Take the post below about tracing malware and copy out everything from "For example (and" down to "goes next, repeat.", replacing "rapid response team" with "specialist unit".
-------- Source document
For example (and I'm just making this up): If the malware contacts a server,
send a rapid response team there. Find out where the data goes next, repeat.
If they make it a national security or terrorism issue, they would have the
cooperation of many western/interpol states (at least Europe, Australia and
Canada). I also can't imagine that its in the interest of the Russians to be a
host to this kind of crime, so you might get them to cooperate, too.

I realize that this is complicated through the bitcoin protocol (if the
malware doesn't communicate back in any other way - although it has to get the
key from somewhere). But in an age where the GHCQ can record all trafic in and
out of the UK for a day, it shouldn't be beyond their technical reach to
monitor all bitcoin transactions passing through their nets in realtime. A
transaction from/to a tainted wallet was issued from your PC? Expect a SWAT
team in 10 minutes at your door.
----------------
-------- Dataset entries
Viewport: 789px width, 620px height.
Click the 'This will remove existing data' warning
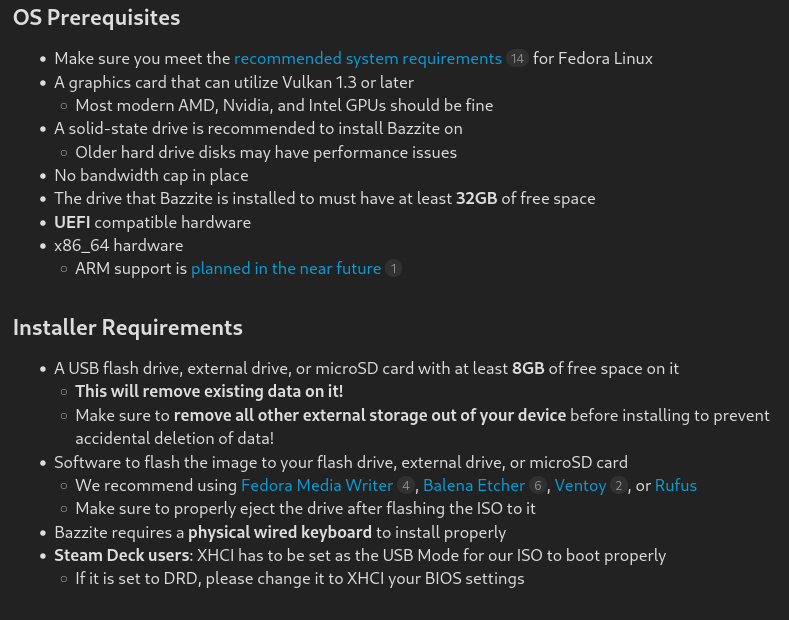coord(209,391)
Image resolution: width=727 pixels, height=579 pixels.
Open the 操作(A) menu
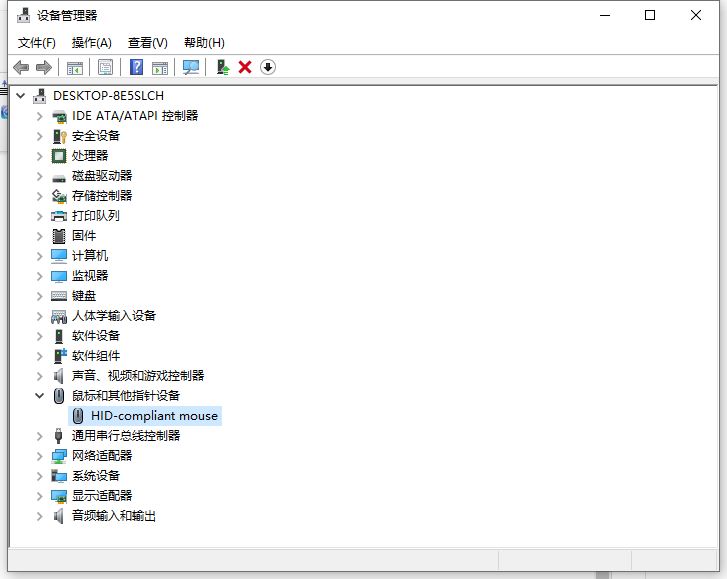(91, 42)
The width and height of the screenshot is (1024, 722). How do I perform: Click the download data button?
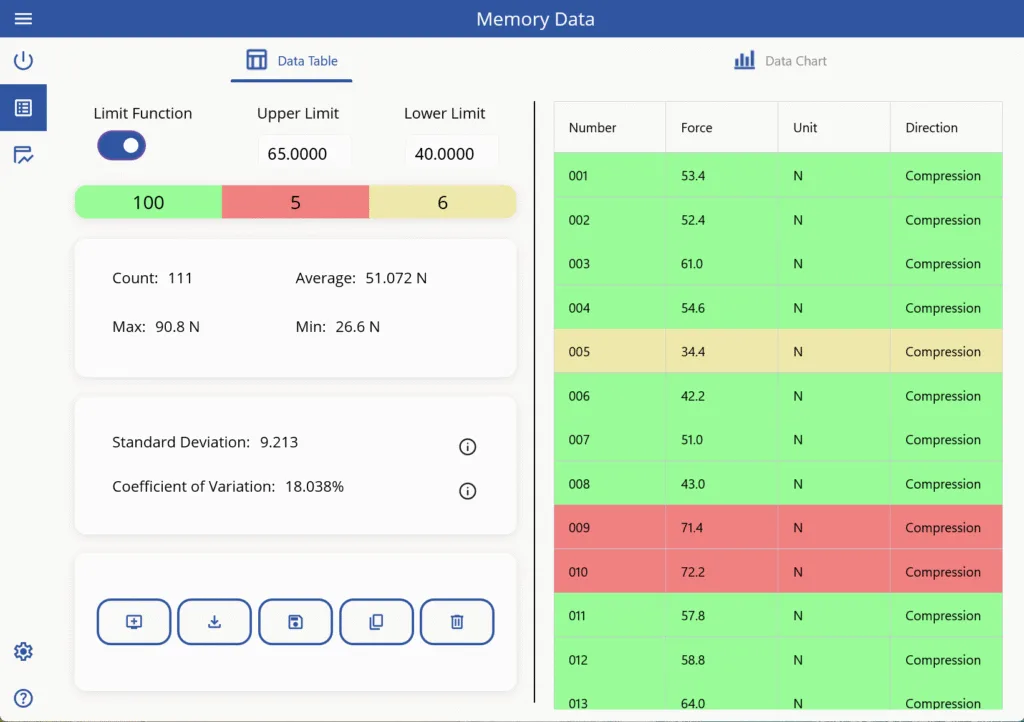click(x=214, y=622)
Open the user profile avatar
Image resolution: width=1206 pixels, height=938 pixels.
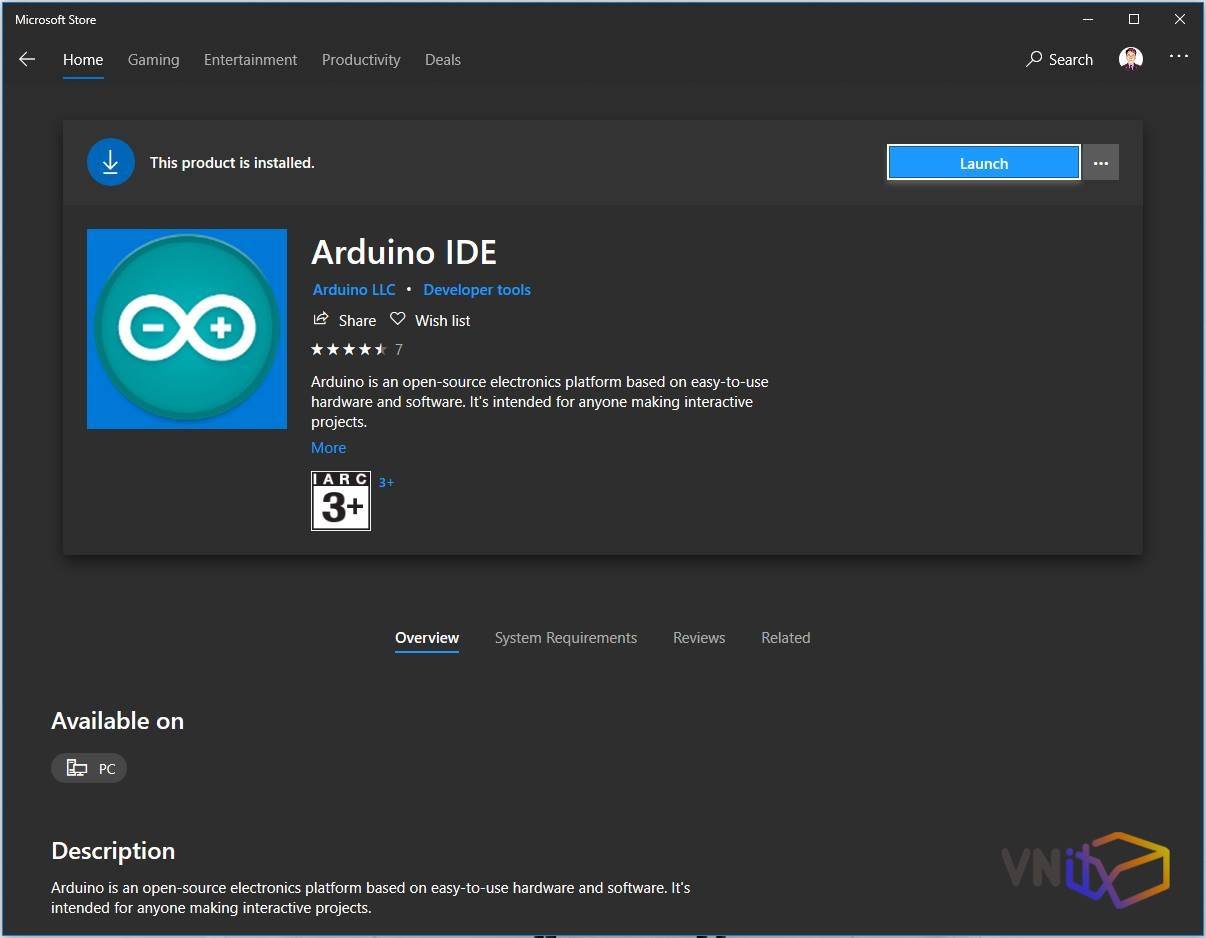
----------------
■ **Written solution**
For example (and I'm just making this up): If the malware contacts a server,
send a specialist unit there. Find out where the data goes next, repeat.